**** Exercise material

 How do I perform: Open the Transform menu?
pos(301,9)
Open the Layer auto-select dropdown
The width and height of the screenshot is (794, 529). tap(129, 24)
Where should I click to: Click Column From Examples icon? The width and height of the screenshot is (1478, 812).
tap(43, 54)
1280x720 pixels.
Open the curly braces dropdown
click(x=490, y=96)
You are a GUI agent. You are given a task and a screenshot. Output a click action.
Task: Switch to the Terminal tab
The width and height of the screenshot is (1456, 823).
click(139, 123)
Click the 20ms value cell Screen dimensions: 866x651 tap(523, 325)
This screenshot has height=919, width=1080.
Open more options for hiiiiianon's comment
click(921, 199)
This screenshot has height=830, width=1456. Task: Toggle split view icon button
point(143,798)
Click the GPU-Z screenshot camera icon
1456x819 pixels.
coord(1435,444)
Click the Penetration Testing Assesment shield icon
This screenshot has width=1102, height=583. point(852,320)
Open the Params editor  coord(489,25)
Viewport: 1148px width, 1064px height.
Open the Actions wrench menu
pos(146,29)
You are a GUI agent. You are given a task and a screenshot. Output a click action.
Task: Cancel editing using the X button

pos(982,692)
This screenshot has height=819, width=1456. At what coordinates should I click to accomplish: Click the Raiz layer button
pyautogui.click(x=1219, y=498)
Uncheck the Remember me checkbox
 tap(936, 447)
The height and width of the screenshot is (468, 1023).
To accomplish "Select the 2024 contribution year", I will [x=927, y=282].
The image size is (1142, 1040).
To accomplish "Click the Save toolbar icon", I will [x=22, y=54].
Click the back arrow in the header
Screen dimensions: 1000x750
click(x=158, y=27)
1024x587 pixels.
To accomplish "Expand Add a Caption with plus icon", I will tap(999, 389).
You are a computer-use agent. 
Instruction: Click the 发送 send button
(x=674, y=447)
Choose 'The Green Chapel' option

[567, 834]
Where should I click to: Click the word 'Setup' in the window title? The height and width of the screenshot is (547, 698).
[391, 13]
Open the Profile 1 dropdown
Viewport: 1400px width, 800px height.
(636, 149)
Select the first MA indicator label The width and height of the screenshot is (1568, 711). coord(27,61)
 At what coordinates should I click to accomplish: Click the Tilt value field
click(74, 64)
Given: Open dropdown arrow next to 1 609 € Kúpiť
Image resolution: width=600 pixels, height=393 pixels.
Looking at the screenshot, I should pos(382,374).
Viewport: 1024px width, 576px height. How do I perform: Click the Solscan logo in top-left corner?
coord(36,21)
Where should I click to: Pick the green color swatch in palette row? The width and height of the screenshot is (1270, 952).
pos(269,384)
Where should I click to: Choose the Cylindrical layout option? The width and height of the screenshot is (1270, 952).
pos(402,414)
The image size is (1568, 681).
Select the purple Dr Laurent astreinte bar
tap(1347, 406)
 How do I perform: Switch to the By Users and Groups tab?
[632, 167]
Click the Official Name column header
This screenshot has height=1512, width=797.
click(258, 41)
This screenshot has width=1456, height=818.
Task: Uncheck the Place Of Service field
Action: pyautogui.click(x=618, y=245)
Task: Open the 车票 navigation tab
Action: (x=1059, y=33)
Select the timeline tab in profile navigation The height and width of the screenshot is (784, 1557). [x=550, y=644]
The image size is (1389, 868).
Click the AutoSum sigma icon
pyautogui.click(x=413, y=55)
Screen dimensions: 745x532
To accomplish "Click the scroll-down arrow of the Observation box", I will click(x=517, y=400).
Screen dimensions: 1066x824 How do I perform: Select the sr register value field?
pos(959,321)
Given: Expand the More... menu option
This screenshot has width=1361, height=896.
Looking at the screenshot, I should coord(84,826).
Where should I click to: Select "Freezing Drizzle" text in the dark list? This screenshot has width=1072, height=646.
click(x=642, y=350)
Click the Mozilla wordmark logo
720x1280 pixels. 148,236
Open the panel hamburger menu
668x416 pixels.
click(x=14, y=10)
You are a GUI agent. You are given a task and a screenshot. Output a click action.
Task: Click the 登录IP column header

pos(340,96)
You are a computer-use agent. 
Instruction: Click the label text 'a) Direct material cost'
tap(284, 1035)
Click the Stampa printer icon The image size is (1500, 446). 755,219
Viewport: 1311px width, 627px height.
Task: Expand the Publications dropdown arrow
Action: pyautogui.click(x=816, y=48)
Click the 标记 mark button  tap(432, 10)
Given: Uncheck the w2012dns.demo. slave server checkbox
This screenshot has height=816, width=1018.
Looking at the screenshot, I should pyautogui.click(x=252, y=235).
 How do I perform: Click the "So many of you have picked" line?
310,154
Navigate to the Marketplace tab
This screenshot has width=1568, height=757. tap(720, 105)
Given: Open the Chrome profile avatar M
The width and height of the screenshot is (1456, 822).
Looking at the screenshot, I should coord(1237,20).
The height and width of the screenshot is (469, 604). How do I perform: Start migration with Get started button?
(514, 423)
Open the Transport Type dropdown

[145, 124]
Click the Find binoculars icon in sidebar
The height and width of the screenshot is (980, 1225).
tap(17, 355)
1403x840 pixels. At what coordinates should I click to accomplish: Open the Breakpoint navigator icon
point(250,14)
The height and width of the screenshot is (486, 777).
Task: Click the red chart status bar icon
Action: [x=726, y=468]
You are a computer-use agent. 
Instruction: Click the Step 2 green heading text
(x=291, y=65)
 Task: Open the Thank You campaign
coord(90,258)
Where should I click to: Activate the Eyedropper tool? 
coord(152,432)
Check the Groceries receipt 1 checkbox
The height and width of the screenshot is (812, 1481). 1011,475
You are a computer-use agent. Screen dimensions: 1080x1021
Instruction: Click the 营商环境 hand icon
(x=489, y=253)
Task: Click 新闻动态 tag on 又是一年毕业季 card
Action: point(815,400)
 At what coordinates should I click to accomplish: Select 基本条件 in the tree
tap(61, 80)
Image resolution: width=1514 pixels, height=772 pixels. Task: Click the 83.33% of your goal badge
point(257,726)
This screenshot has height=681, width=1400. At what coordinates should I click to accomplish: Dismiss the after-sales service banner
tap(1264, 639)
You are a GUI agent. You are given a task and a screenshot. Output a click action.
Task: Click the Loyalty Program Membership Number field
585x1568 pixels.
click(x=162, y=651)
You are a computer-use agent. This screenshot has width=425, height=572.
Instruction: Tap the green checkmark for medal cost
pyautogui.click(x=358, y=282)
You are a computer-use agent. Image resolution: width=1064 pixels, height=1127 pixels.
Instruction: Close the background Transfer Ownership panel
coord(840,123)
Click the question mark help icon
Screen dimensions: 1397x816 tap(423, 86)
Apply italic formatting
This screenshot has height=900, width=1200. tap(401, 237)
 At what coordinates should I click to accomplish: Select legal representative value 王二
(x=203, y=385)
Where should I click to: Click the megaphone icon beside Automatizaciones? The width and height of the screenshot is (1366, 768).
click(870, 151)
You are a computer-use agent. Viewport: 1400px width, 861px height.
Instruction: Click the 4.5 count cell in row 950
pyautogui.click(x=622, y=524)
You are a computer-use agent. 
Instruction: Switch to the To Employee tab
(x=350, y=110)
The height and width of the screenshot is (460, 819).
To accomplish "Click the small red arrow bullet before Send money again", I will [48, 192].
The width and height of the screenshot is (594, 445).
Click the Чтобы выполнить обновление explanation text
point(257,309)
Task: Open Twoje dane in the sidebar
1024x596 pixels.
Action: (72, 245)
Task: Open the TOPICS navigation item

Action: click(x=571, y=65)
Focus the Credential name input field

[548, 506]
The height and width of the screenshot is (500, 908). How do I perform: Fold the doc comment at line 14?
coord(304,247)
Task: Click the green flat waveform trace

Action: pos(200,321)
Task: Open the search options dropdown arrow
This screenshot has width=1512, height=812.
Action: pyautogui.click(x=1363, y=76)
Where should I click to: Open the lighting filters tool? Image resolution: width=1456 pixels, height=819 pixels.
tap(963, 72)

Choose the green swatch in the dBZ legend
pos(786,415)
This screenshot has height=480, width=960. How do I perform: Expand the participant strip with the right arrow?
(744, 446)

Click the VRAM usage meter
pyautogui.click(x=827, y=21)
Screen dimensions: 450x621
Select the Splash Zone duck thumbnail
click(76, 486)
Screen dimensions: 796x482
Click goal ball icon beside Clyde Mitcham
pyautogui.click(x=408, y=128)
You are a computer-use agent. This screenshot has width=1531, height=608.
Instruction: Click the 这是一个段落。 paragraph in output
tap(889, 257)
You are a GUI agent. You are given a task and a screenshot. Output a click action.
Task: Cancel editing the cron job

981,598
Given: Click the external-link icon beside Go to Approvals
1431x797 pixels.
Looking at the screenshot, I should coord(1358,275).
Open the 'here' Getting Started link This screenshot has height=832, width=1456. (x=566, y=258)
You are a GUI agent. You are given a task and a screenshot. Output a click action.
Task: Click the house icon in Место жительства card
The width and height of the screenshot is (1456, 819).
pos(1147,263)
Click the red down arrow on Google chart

********

● Stated problem
Copy the records from the beginning through the line containing "coord(1435,444)", inclusive, replacing "dropdown" with "drop-down list" and leaving everything else unchanged.

● Result
 How do I perform: Open the Transform menu?
pos(301,9)
Open the Layer auto-select drop-down list
The width and height of the screenshot is (794, 529). tap(129, 24)
Where should I click to: Click Column From Examples icon? The width and height of the screenshot is (1478, 812).
tap(43, 54)
1280x720 pixels.
Open the curly braces drop-down list
click(x=490, y=96)
You are a GUI agent. You are given a task and a screenshot. Output a click action.
Task: Switch to the Terminal tab
The width and height of the screenshot is (1456, 823).
click(139, 123)
Click the 20ms value cell Screen dimensions: 866x651 tap(523, 325)
This screenshot has height=919, width=1080.
Open more options for hiiiiianon's comment
click(921, 199)
This screenshot has height=830, width=1456. Task: Toggle split view icon button
point(143,798)
Click the GPU-Z screenshot camera icon
1456x819 pixels.
coord(1435,444)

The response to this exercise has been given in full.